■ DATA FOR THIS EXERCISE:
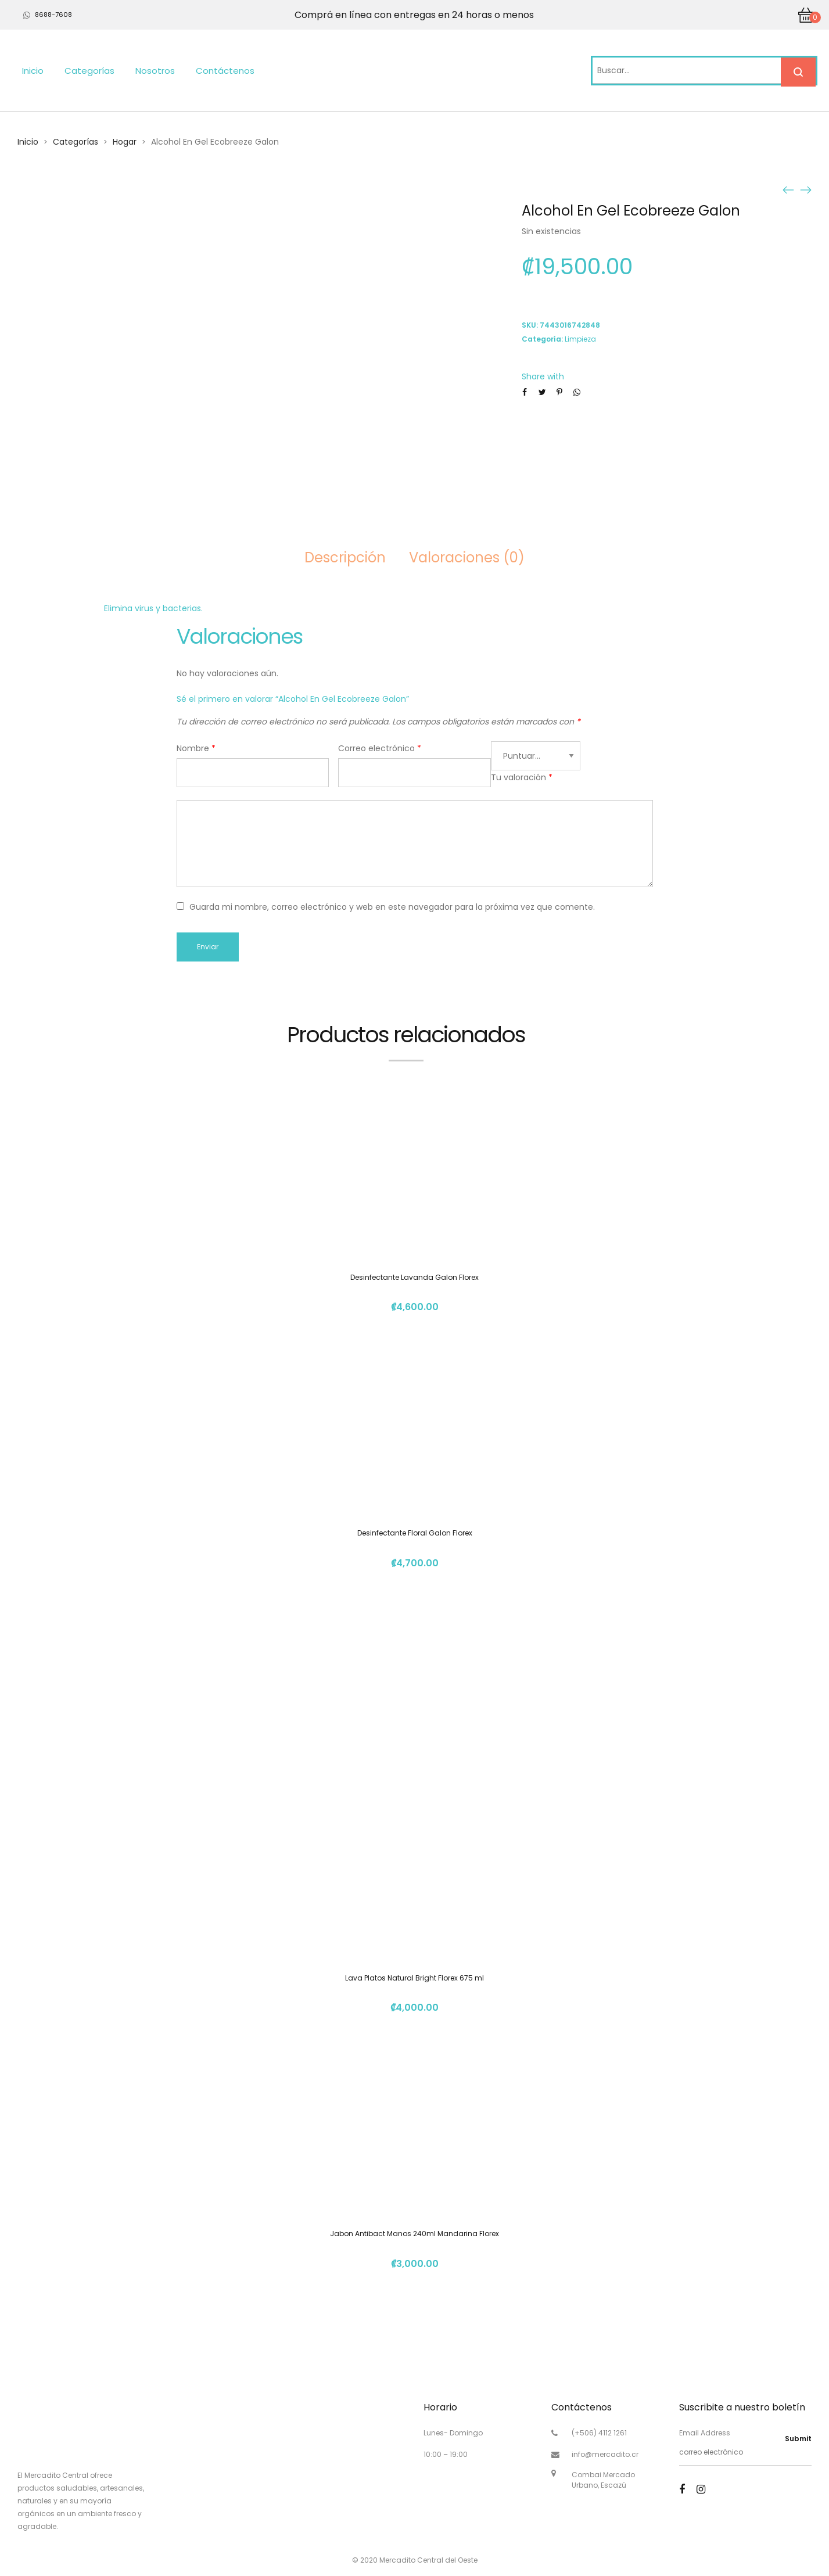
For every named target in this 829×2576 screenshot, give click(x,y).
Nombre (196, 748)
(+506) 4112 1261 (599, 2433)
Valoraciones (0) (467, 557)
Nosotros (155, 70)
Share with (543, 376)
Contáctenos (225, 70)
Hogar (125, 142)
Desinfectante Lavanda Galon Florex (414, 1277)
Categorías (89, 70)
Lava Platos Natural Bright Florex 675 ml (414, 1978)
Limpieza (580, 339)
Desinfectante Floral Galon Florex (414, 1533)
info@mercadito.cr (605, 2454)
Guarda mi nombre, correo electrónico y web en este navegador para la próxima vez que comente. (392, 907)
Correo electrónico (379, 748)
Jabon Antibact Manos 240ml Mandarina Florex (414, 2233)
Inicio (33, 70)
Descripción (345, 557)
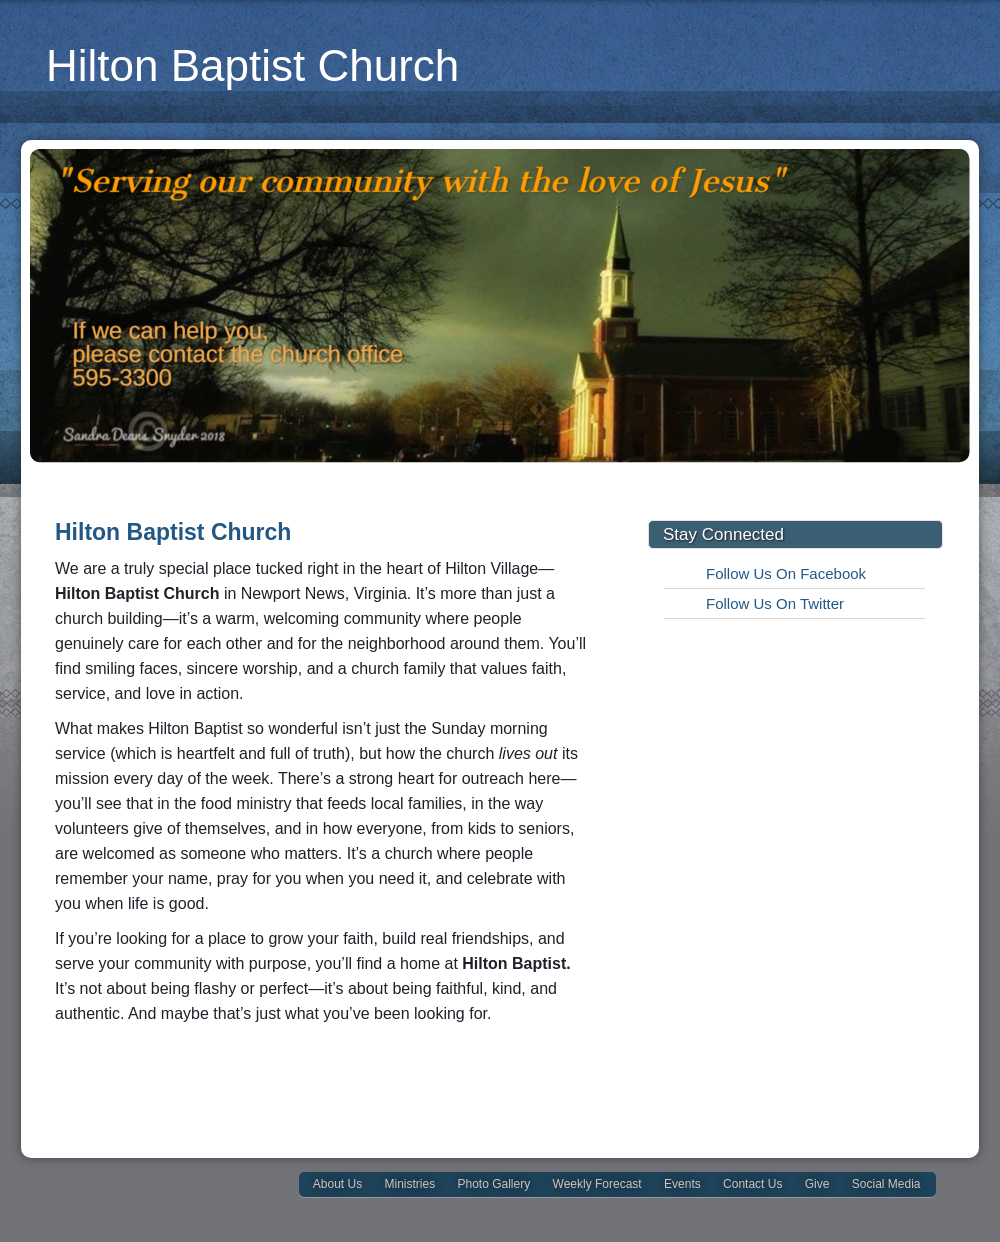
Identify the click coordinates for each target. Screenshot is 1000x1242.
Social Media (886, 1184)
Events (682, 1184)
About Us (337, 1184)
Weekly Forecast (597, 1184)
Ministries (409, 1184)
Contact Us (752, 1184)
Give (817, 1184)
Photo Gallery (494, 1184)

■ GIVEN INSTRUCTION: Please work out how many lines in the items above contain the word "Desinfectante", matching case exactly, and reply with the number alone.

■ EXERCISE SOLUTION: 2